======== Provided records

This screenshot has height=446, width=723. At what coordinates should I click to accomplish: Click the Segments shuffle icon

================
======== Provided records

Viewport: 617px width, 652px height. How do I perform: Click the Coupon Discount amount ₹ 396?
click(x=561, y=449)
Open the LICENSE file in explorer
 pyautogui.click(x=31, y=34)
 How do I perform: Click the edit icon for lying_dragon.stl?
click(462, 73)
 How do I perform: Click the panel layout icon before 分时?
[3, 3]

================
======== Provided records

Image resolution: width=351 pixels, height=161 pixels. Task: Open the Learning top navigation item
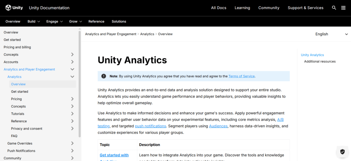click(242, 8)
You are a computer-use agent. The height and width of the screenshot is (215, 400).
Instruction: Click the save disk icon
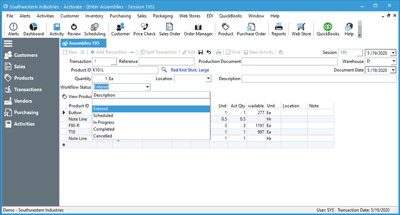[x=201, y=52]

================

_What to produce_
Give back one number only: the count of lines in the entries that hold the string "screenshot".

_Finished exercise_
2